That is NOT an argument.

Perhaps you should bone up on debate and discourse.

Its not bull... the issue of secession was argued before the Supreme Court and a decision handed down ruling it illegal.
Once again, the Constitution, to which the Southern States were signatories, Specifically lays out the circumstances for adjudicating such disputes, and The Southern States had AGREED, in signing the Constitution, to abide by the rulings of that body.
The Southern States failed to bring such a case before the Supreme Court... and in Seceding unilaterally, they claimed to no longer be held to the Compact they had signed, WITHOUT negotiation or recourse to the authority to which they had previously stipulated.

The States Rights they claimed were something they MADE UP. There is no provision in the Constitution giving States the Right to make law regarding the composition of the federal union. Their 'rights' only extend to those aspects that affect their OWN populations without affecting the Union at large. The Constitution reserves all rights regarding the Federation to the federal level.

In point of fact, Secession is plainly no different an issue than ANY breach of contract and is covered under contract law.

The American revolution was the result of what the colonies considered to be a "Breach of compact" with Britain. Britain passed laws stating that subjects must have representation in Parliament. Americans were DENIED representation in Parliament, ergo, Americans were NOT subjects. Quite literally, not subject to British rule, UNLESS we were given representation.

Britain could have sidestepped the war by simply giving in on that demand... But did not- hence we separated.

The Southern States, individually and collectively, were and are UNABLE to show any respect in which they had been denied anything agreed to in the Constitution. They had the same representation as all the other states. They had the same recourse to law that all other States had...

Ergo, they had no valid claim to breach on the part of the Union...

In Contract law, when one party breaches contract, the wronged party has the legal option of having government assistance in Forcing the other party to fulfill their contractual obligations.
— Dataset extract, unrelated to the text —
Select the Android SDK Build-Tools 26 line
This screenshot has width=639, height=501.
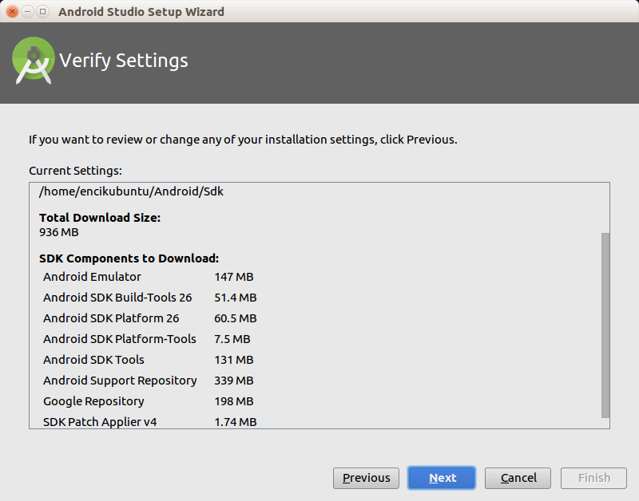tap(117, 298)
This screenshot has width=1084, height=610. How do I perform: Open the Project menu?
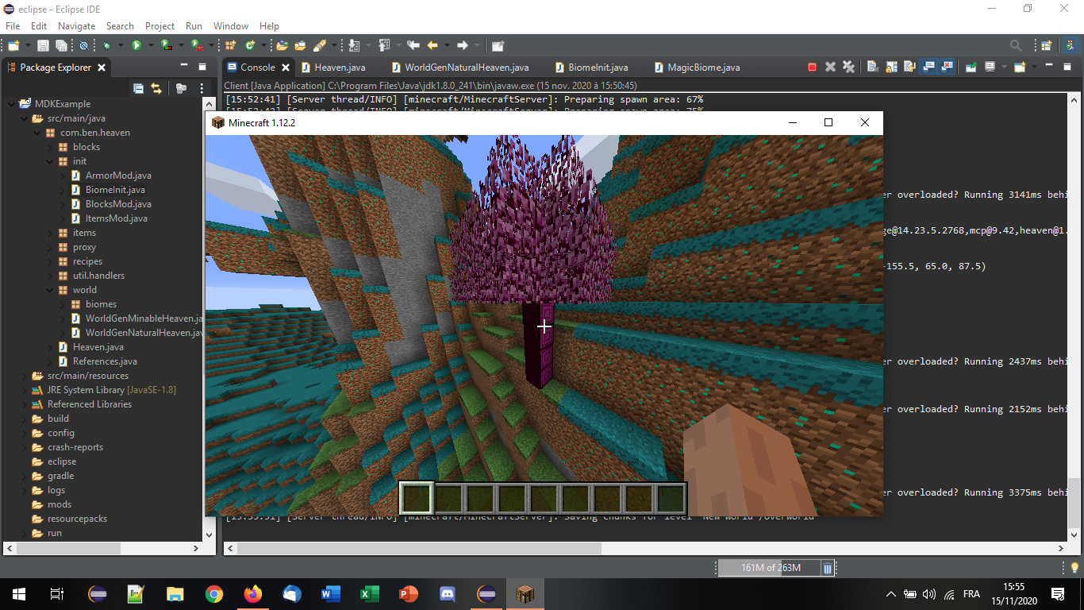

The South breached their 'compact' with the Union, without any demonstrable claim that they had been denied any provision of the Compact they had signed onto. ... and the Union had every right to compel the South to uphold their agreements to these compacts.

It being on the level of Nations... it took armies to compel them.

This is what is called an argument from analogy. It shows that any other agreement legally committed to is BINDING on Both parties, ergo THIS agreement was binding on both parties.

You have yet to offer even the slightest argument explaining how the South had any right to secede.

Stomp your little foot and cry 'bull' all you want... the word "imbecile" literally means one who speaks without any support.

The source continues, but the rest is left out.